▶ _Exercise requirements_
Write out the items verbatim, from the line containing "Show info for the Projects chart" down through the line containing "tap(93, 32)", including both of those lines.
═════ Entries shown ═════
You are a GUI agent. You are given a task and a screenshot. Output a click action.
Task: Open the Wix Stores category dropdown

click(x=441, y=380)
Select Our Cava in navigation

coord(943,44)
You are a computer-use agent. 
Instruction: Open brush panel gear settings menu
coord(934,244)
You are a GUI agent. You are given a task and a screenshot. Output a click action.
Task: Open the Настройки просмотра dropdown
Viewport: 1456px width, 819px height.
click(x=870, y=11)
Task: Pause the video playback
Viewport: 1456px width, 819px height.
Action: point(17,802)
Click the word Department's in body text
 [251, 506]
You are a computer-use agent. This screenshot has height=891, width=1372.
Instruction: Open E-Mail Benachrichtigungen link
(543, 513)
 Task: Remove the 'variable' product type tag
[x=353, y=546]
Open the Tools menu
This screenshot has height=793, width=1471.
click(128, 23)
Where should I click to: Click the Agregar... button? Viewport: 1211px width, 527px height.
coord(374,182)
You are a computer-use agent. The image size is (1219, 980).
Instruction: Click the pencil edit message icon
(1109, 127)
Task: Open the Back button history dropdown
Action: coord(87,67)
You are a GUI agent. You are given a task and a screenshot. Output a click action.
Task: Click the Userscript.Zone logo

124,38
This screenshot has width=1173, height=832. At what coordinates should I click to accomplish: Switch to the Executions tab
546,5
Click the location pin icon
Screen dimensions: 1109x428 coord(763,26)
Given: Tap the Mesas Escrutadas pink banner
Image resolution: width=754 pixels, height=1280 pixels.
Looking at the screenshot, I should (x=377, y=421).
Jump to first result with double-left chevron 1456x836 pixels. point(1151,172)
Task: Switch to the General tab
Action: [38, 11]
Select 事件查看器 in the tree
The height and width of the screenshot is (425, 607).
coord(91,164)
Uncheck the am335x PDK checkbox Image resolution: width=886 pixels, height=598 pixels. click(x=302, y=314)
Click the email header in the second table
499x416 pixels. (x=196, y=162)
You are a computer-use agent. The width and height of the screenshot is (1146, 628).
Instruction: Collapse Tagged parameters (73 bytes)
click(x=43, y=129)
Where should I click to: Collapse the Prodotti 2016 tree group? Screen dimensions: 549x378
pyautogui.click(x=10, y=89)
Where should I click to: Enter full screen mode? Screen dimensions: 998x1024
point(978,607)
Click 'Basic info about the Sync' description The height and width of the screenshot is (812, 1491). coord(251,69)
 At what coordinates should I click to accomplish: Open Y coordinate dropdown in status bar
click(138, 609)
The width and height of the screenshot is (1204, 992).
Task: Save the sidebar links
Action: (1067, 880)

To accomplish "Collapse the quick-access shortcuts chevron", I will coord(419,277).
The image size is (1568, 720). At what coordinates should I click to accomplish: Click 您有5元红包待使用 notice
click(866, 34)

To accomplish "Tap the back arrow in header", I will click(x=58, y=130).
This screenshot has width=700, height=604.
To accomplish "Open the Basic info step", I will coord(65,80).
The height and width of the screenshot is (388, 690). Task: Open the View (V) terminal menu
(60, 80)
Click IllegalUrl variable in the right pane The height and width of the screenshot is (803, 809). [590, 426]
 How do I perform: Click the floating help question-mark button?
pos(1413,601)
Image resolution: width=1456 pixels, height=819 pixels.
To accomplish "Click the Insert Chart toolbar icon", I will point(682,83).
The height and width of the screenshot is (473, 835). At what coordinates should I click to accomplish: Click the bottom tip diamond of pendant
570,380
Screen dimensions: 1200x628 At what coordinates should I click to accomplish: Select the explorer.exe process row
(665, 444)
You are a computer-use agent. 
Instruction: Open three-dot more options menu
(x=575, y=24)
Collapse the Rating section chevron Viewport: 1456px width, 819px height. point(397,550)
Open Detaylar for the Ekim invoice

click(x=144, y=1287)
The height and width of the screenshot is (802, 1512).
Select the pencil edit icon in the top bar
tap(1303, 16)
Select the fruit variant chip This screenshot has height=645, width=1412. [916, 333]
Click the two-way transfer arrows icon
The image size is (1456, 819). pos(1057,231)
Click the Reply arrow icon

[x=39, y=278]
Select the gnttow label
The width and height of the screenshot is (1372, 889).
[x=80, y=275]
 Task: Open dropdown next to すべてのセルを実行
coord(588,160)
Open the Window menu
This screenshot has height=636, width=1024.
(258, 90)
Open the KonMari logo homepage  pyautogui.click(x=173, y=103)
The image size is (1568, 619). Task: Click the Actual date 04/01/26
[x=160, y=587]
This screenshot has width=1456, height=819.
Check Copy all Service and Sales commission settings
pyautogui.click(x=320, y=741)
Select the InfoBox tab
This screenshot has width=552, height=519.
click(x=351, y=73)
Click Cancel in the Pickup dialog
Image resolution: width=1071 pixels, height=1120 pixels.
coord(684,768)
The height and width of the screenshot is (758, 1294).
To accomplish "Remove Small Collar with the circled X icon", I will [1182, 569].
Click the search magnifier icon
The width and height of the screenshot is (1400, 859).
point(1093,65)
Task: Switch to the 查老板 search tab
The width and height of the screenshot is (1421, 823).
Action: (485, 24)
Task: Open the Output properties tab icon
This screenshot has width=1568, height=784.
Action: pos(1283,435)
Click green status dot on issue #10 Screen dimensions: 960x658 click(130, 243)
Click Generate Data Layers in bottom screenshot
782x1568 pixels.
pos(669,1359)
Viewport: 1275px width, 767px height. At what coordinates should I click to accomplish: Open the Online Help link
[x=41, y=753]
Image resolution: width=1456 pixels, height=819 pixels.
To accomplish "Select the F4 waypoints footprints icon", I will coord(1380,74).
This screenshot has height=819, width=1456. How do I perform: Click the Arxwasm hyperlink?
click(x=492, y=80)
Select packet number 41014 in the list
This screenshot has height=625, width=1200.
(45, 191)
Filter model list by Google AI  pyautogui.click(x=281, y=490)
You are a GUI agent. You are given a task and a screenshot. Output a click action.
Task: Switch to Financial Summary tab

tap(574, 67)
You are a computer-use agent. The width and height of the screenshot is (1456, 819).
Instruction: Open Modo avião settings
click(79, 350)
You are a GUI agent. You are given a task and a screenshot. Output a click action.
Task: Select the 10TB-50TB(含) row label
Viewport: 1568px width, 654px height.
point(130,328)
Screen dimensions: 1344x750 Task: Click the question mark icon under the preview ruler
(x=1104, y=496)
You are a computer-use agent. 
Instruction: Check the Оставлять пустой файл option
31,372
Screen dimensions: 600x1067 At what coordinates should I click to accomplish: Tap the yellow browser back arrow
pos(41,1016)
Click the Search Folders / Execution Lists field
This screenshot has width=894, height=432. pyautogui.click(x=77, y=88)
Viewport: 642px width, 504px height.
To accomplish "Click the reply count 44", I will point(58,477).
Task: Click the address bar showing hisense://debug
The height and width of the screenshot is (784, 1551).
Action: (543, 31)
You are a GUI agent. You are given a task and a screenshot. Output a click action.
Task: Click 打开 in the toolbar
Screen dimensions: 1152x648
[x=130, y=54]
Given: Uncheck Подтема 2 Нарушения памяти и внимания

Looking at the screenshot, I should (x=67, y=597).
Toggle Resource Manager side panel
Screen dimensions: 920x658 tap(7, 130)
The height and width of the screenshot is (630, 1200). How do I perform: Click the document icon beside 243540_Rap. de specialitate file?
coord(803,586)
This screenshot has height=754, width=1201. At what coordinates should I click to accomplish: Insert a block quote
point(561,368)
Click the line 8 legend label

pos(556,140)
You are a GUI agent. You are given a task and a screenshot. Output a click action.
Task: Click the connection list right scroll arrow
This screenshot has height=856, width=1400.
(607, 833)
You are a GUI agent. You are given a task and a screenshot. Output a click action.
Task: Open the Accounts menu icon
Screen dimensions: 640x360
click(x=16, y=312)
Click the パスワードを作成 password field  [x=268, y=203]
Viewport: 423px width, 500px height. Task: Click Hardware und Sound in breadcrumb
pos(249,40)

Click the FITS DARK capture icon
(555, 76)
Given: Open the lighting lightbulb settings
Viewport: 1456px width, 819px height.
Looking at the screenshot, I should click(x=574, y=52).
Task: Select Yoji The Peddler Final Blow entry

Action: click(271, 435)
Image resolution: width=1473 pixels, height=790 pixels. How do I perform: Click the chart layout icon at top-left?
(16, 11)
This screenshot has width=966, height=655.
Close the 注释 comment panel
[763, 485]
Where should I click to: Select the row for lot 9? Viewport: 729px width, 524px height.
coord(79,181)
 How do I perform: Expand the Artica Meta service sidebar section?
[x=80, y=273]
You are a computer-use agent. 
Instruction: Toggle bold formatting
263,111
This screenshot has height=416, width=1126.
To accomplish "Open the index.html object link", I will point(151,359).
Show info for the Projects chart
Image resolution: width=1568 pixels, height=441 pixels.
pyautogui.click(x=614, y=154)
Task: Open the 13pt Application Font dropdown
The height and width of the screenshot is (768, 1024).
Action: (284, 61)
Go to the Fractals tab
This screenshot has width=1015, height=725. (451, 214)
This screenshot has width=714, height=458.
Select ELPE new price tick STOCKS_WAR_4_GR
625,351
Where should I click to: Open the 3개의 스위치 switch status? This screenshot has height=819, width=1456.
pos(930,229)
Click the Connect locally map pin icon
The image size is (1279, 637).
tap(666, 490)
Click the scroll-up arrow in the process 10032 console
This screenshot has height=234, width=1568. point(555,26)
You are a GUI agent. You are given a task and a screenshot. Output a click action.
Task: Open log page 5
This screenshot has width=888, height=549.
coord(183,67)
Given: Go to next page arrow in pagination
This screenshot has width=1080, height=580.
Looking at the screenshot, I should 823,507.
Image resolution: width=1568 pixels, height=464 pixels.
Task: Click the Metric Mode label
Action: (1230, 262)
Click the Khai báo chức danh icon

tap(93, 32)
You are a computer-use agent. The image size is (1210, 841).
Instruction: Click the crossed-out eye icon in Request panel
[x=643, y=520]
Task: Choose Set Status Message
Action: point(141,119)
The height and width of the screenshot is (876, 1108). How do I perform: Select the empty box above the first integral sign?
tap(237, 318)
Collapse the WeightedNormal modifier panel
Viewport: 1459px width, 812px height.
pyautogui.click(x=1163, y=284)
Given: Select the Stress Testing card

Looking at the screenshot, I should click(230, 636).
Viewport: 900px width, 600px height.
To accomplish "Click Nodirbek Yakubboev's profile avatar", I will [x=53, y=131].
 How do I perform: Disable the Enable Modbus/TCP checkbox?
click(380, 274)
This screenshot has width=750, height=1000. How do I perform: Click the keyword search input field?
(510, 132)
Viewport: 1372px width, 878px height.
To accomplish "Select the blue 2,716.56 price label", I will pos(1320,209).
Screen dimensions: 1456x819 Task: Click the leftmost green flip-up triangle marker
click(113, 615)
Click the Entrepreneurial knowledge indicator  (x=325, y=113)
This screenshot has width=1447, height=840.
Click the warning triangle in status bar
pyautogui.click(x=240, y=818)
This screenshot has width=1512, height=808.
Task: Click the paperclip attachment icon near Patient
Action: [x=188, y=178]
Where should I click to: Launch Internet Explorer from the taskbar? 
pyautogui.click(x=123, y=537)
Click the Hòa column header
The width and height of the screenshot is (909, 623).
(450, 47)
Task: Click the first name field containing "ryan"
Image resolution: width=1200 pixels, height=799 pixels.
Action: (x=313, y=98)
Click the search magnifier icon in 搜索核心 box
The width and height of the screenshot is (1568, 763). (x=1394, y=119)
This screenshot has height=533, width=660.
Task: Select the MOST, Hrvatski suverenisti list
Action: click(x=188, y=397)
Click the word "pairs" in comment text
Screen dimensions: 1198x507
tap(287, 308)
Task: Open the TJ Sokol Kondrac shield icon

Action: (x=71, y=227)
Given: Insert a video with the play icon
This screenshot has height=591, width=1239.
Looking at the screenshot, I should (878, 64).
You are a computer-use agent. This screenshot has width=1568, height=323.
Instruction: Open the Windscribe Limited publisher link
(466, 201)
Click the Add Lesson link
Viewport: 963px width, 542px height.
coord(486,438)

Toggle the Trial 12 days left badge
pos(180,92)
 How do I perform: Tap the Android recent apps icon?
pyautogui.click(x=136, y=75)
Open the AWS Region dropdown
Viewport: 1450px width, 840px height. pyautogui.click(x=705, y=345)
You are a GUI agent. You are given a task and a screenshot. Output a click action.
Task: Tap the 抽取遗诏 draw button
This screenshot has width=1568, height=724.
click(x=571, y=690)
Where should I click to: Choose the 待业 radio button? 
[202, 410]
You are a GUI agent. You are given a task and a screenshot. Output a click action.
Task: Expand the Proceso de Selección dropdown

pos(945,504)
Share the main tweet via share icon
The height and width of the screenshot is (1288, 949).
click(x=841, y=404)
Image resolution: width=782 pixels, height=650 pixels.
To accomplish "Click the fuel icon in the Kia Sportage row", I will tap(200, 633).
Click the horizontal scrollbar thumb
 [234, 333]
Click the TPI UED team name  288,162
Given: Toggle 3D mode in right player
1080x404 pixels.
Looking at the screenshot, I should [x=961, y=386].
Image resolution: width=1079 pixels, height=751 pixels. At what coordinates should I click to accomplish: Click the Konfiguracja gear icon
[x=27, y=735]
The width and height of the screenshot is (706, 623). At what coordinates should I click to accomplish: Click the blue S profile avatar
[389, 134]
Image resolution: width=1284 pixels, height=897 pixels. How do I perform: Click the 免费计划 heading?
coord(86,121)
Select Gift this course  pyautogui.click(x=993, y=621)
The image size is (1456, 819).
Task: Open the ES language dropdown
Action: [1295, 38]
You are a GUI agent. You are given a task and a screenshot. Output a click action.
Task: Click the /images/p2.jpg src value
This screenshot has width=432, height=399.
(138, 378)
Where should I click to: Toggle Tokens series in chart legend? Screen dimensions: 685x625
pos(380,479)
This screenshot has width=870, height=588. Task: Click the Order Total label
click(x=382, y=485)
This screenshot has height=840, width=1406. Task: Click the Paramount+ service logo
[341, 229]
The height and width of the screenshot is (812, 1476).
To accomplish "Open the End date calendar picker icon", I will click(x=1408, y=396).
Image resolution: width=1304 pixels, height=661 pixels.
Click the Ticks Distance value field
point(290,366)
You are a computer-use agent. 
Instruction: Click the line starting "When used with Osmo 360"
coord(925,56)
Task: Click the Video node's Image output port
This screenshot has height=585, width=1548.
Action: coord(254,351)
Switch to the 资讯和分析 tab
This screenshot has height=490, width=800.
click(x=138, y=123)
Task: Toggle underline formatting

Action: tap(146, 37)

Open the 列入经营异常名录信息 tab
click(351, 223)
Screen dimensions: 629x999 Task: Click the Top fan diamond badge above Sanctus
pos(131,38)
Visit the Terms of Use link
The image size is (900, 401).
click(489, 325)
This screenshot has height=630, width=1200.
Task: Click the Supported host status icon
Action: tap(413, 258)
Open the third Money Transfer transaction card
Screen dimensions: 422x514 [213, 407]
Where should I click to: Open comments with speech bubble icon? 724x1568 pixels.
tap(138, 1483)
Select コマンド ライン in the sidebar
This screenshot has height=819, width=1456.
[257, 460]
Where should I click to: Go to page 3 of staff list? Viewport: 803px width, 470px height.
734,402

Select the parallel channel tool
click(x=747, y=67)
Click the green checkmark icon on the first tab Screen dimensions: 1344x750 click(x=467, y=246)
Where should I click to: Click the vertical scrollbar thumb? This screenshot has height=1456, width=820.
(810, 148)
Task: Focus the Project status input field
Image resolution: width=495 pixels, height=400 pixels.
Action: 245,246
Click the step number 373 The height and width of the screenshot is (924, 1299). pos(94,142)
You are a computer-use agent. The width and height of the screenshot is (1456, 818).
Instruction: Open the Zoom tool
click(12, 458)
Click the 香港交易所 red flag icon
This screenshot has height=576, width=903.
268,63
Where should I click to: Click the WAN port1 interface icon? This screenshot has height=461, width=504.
═════
▶ _Result for this task_
Show info for the Projects chart
Image resolution: width=1568 pixels, height=441 pixels.
pyautogui.click(x=614, y=154)
Task: Open the 13pt Application Font dropdown
The height and width of the screenshot is (768, 1024).
Action: (284, 61)
Go to the Fractals tab
This screenshot has width=1015, height=725. (451, 214)
This screenshot has width=714, height=458.
Select ELPE new price tick STOCKS_WAR_4_GR
625,351
Where should I click to: Open the 3개의 스위치 switch status? This screenshot has height=819, width=1456.
pos(930,229)
Click the Connect locally map pin icon
The image size is (1279, 637).
tap(666, 490)
Click the scroll-up arrow in the process 10032 console
This screenshot has height=234, width=1568. point(555,26)
You are a GUI agent. You are given a task and a screenshot. Output a click action.
Task: Open log page 5
This screenshot has width=888, height=549.
coord(183,67)
Given: Go to next page arrow in pagination
This screenshot has width=1080, height=580.
Looking at the screenshot, I should 823,507.
Image resolution: width=1568 pixels, height=464 pixels.
Task: Click the Metric Mode label
Action: (1230, 262)
Click the Khai báo chức danh icon

tap(93, 32)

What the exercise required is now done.